● **INPUT RECORDS**:
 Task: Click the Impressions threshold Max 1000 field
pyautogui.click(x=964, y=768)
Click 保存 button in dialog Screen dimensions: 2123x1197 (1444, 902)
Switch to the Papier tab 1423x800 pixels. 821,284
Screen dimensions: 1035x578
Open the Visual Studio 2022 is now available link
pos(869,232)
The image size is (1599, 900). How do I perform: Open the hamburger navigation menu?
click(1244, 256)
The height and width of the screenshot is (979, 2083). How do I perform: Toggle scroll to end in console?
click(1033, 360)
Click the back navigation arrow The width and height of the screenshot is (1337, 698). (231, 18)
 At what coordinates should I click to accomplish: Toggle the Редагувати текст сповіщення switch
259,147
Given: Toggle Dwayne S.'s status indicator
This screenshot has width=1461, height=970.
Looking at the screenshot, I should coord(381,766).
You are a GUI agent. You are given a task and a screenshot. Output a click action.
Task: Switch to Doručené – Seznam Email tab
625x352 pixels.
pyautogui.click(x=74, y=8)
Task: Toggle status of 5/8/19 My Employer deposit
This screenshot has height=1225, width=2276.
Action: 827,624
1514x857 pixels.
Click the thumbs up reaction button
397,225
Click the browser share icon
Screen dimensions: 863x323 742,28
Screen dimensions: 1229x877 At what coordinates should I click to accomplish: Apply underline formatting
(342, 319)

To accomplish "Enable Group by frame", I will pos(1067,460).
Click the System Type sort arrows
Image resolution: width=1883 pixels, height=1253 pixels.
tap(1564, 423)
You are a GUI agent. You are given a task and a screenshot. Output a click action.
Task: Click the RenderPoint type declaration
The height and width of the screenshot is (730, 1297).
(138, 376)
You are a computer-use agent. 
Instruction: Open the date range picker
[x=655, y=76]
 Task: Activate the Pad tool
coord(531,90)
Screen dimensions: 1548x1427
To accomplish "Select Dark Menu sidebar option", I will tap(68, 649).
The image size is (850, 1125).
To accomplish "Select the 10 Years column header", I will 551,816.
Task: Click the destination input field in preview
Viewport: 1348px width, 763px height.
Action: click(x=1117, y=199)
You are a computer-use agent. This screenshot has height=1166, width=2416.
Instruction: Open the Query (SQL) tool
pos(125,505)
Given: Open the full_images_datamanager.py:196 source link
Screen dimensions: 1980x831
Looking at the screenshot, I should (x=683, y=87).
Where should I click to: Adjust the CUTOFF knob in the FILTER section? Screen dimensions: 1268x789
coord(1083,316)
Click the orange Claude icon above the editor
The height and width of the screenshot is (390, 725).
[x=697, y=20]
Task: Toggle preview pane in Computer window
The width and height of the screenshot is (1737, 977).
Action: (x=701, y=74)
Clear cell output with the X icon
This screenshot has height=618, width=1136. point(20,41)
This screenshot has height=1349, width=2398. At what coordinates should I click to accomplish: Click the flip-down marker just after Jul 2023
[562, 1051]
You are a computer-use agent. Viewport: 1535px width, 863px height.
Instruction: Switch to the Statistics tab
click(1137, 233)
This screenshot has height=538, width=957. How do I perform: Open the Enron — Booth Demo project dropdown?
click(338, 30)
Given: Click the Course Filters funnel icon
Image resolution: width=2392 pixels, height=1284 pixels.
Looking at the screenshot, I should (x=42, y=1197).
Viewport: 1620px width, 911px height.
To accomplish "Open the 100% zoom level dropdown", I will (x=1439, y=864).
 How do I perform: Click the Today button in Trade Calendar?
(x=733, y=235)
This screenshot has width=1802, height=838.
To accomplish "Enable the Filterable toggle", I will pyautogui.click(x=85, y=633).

● **INSTRUCTIONS TO FOLLOW**:
Repeat the data word for word.

● **OUTPUT OF THE TASK**:
 Task: Click the Impressions threshold Max 1000 field
pyautogui.click(x=964, y=768)
Click 保存 button in dialog Screen dimensions: 2123x1197 (1444, 902)
Switch to the Papier tab 1423x800 pixels. 821,284
Screen dimensions: 1035x578
Open the Visual Studio 2022 is now available link
pos(869,232)
The image size is (1599, 900). How do I perform: Open the hamburger navigation menu?
click(1244, 256)
The height and width of the screenshot is (979, 2083). How do I perform: Toggle scroll to end in console?
click(1033, 360)
Click the back navigation arrow The width and height of the screenshot is (1337, 698). (231, 18)
 At what coordinates should I click to accomplish: Toggle the Редагувати текст сповіщення switch
259,147
Given: Toggle Dwayne S.'s status indicator
This screenshot has width=1461, height=970.
Looking at the screenshot, I should coord(381,766).
You are a GUI agent. You are given a task and a screenshot. Output a click action.
Task: Switch to Doručené – Seznam Email tab
625x352 pixels.
pyautogui.click(x=74, y=8)
Task: Toggle status of 5/8/19 My Employer deposit
This screenshot has height=1225, width=2276.
Action: 827,624
1514x857 pixels.
Click the thumbs up reaction button
397,225
Click the browser share icon
Screen dimensions: 863x323 742,28
Screen dimensions: 1229x877 At what coordinates should I click to accomplish: Apply underline formatting
(342, 319)

To accomplish "Enable Group by frame", I will pos(1067,460).
Click the System Type sort arrows
Image resolution: width=1883 pixels, height=1253 pixels.
tap(1564, 423)
You are a GUI agent. You are given a task and a screenshot. Output a click action.
Task: Click the RenderPoint type declaration
The height and width of the screenshot is (730, 1297).
(138, 376)
You are a computer-use agent. 
Instruction: Open the date range picker
[x=655, y=76]
 Task: Activate the Pad tool
coord(531,90)
Screen dimensions: 1548x1427
To accomplish "Select Dark Menu sidebar option", I will tap(68, 649).
The image size is (850, 1125).
To accomplish "Select the 10 Years column header", I will 551,816.
Task: Click the destination input field in preview
Viewport: 1348px width, 763px height.
Action: click(x=1117, y=199)
You are a computer-use agent. This screenshot has height=1166, width=2416.
Instruction: Open the Query (SQL) tool
pos(125,505)
Given: Open the full_images_datamanager.py:196 source link
Screen dimensions: 1980x831
Looking at the screenshot, I should (x=683, y=87).
Where should I click to: Adjust the CUTOFF knob in the FILTER section? Screen dimensions: 1268x789
coord(1083,316)
Click the orange Claude icon above the editor
The height and width of the screenshot is (390, 725).
[x=697, y=20]
Task: Toggle preview pane in Computer window
The width and height of the screenshot is (1737, 977).
Action: (x=701, y=74)
Clear cell output with the X icon
This screenshot has height=618, width=1136. point(20,41)
This screenshot has height=1349, width=2398. At what coordinates should I click to accomplish: Click the flip-down marker just after Jul 2023
[562, 1051]
You are a computer-use agent. Viewport: 1535px width, 863px height.
Instruction: Switch to the Statistics tab
click(1137, 233)
This screenshot has height=538, width=957. How do I perform: Open the Enron — Booth Demo project dropdown?
click(338, 30)
Given: Click the Course Filters funnel icon
Image resolution: width=2392 pixels, height=1284 pixels.
Looking at the screenshot, I should (x=42, y=1197).
Viewport: 1620px width, 911px height.
To accomplish "Open the 100% zoom level dropdown", I will (x=1439, y=864).
 How do I perform: Click the Today button in Trade Calendar?
(x=733, y=235)
This screenshot has width=1802, height=838.
To accomplish "Enable the Filterable toggle", I will pyautogui.click(x=85, y=633).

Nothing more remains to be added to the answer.